Task
Please retype, word for word, the line containing "Task: Select the empty 개인일정 goal cell" and every line after it through the end of the records, leaving out all pictures.

Stored items
▼▼▼
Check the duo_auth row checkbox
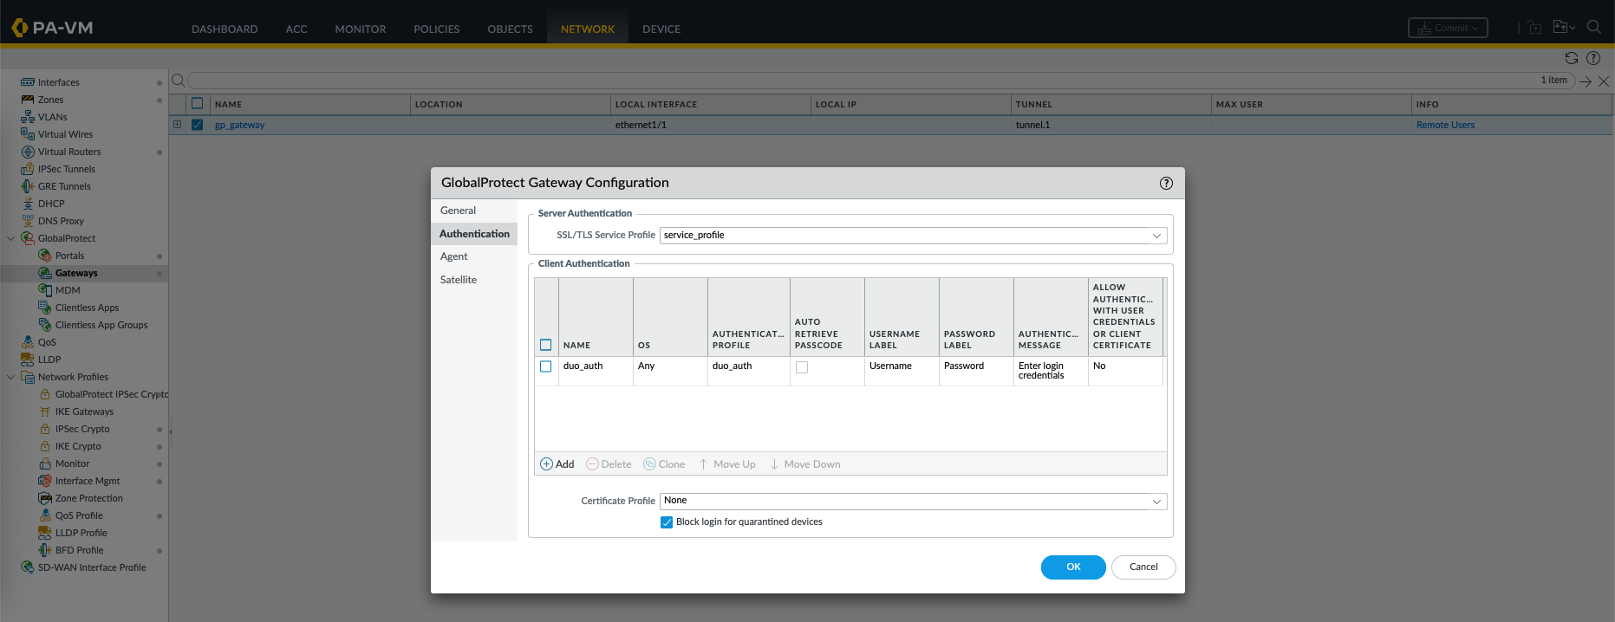point(546,366)
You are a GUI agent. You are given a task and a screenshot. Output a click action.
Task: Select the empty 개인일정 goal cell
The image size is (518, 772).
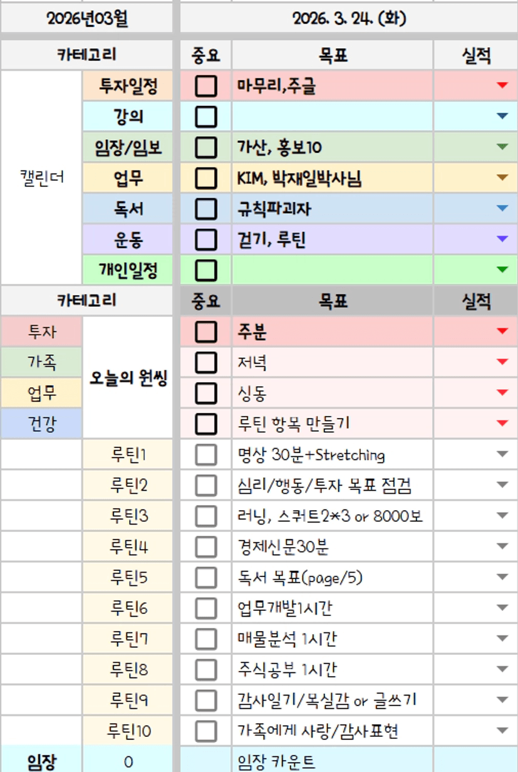(x=331, y=270)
▲▲▲
Solution to this task
Task: Select the empty 개인일정 goal cell
The image size is (518, 772).
(x=331, y=270)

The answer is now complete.